The logic is straightforward. Many acute ear infections are partly viral and will resolve on their own within a few days. Pain management with over-the-counter pain relievers is the priority during this window. If symptoms worsen or don’t improve within 48 to 72 hours, antibiotics are started.

When antibiotics are needed, the first-line choice targets the most common bacteria responsible for ear infections, particularly strains that have developed some resistance to standard doses. Pediatric guidelines recommend a higher-than-usual dose to overcome this resistance, which reflects a growing trend of harder-to-treat bacteria in ear infections over the past two decades.

When Ear Tubes Are Recommended

For children with frequent or persistent infections, small tubes surgically placed through the eardrum (tympanostomy tubes) can break the cycle. The standard thresholds for recommending tubes are three or more infections within six months, or four or more within a year, when preventive antibiotics haven’t worked. Tubes are also recommended when fluid in the middle ear persists for 6 to 12 weeks despite medical treatment, since prolonged fluid can affect hearing during a critical period for speech and language development.

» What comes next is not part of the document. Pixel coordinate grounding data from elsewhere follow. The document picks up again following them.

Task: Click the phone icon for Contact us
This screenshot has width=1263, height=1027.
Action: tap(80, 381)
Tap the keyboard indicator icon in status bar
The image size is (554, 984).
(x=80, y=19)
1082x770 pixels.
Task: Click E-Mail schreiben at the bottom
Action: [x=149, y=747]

The tubes are tiny, about the size of a small bead, and the procedure takes roughly 10 to 15 minutes under brief general anesthesia. They allow air to flow directly into the middle ear, bypassing the blocked Eustachian tube, and let trapped fluid drain out. Most tubes fall out on their own within 6 to 18 months as the eardrum heals.

Complications of Untreated Infections

The vast majority of ear infections resolve without lasting problems, but untreated or poorly treated infections can spread. The most common serious complication is mastoiditis, an infection of the bone directly behind the ear. Before antibiotics were available, 20% of acute ear infections progressed to mastoiditis, with a significant death rate. Today it’s far rarer, but it still occurs and requires urgent treatment.

If mastoiditis itself goes untreated, it can lead to severe problems including meningitis, brain abscess, blood clot formation in veins near the brain, and facial nerve damage causing weakness on one side of the face. Intracranial complications occurred in 6 to 23% of mastoiditis cases in published reviews. These outcomes are uncommon with modern care, but they underscore why persistent ear pain, swelling behind the ear, or high fever after an ear infection diagnosis should be taken seriously.

The more common long-term concern, especially in children, is temporary hearing loss from fluid that lingers in the middle ear for weeks or months. This conductive hearing loss occurs because the fluid prevents the eardrum and tiny bones of the middle ear from vibrating freely. In most cases, hearing returns to normal once the fluid clears, but prolonged episodes during early childhood can delay speech and language skills if not addressed.